Jackie Shemesh said he feels some sympathy for the his daughter and Mai, saying their initial experiences might feel something like life on another planet. But the experience of taking on such great responsibility at their young ages rather than going straight to college is going to shape their lives in profound ways, he said.

Such a commitment is the universal experience of young people in Israel, for whom mandatory military service precedes higher education. In his case, Jackie said, his service gave him more confidence to handle the challenges of young adulthood.

Arielle thinks she'll return to the U.S. for college -- most likely at the University of Arizona, which other family members have attended.

Mai, on the other hand, said she'll more likely remain in Israel for college, even though her family still lives in Buffalo Grove.

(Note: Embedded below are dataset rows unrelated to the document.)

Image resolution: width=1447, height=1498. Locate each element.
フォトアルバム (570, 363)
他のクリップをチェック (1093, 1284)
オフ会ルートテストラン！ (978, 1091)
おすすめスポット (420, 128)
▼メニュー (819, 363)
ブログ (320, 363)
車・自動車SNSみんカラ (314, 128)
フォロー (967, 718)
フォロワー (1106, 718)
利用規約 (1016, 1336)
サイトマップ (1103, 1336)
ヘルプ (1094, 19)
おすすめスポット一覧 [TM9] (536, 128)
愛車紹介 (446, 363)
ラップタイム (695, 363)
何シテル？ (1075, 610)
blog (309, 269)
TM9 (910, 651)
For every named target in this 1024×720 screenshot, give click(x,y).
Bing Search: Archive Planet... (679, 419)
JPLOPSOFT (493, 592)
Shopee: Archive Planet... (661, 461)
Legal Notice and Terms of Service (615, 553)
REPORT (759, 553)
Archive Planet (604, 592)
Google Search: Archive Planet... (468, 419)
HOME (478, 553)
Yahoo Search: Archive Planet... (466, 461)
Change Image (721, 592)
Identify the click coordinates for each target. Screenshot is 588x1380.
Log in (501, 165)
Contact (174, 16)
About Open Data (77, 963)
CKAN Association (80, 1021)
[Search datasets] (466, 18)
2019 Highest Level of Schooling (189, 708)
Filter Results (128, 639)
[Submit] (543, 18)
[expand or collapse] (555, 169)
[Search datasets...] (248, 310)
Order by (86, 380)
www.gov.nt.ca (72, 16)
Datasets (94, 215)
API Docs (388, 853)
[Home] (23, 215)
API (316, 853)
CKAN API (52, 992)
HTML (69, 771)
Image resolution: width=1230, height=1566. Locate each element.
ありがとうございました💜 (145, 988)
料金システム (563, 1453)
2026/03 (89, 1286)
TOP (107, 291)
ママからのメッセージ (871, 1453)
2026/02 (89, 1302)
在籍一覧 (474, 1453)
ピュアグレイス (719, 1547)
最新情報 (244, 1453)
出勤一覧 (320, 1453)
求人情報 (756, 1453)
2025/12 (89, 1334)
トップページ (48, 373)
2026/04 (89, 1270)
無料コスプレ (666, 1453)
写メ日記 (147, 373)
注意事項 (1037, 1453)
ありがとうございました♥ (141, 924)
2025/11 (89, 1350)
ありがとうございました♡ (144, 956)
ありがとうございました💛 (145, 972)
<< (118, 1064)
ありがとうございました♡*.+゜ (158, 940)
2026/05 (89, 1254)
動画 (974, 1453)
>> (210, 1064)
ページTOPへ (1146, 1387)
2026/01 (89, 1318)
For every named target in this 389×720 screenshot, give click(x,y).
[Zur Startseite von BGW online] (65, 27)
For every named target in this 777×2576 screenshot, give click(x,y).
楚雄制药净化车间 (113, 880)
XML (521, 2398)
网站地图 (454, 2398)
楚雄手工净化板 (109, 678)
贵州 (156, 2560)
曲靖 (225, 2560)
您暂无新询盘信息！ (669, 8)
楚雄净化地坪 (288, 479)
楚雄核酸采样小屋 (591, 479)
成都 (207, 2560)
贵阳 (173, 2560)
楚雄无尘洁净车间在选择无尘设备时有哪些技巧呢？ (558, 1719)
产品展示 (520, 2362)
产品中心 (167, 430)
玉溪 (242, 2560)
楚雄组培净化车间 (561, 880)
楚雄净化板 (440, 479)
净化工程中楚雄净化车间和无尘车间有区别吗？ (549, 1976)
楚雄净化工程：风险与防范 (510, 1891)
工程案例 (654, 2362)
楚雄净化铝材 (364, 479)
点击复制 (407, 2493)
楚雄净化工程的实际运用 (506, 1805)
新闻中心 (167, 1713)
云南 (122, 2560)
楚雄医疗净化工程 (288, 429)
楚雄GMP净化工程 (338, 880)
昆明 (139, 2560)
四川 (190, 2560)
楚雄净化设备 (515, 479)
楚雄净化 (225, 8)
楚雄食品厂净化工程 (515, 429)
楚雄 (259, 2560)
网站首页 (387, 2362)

Yael Katsman, director of communications for Nefesh B'Nefesh, said about 90 percent of those who've immigrated to Israel through the program over the past 14 years have stayed.

The flight that brought Arielle Shemesh and Mai Sraibman, both of Buffalo Grove, to Israel included 233 immigrants -- 75 of whom were joining the Israel Defense Forces.
The flight that brought Arielle Shemesh and Mai Sraibman, both of Buffalo Grove, to Israel included 233 immigrants -- 75 of whom were joining the Israel Defense Forces. - Courtesy of Nefesh B'Nefesh

The same flight that brought Arielle, Mai and the rest of the lone soldiers also brought 158 civilian immigrants. Among them were 24 families, including 78 children, and 10 medical professionals. Ages ranged from 3 weeks to 85 years old.

Katsman described it as modern day Zionism.

"What's amazing about Israel is that it's built by immigrants," she said.

Organizations like Nefesh B'Nefesh help ensure that the nation's tradition as a melting pot continues, she added.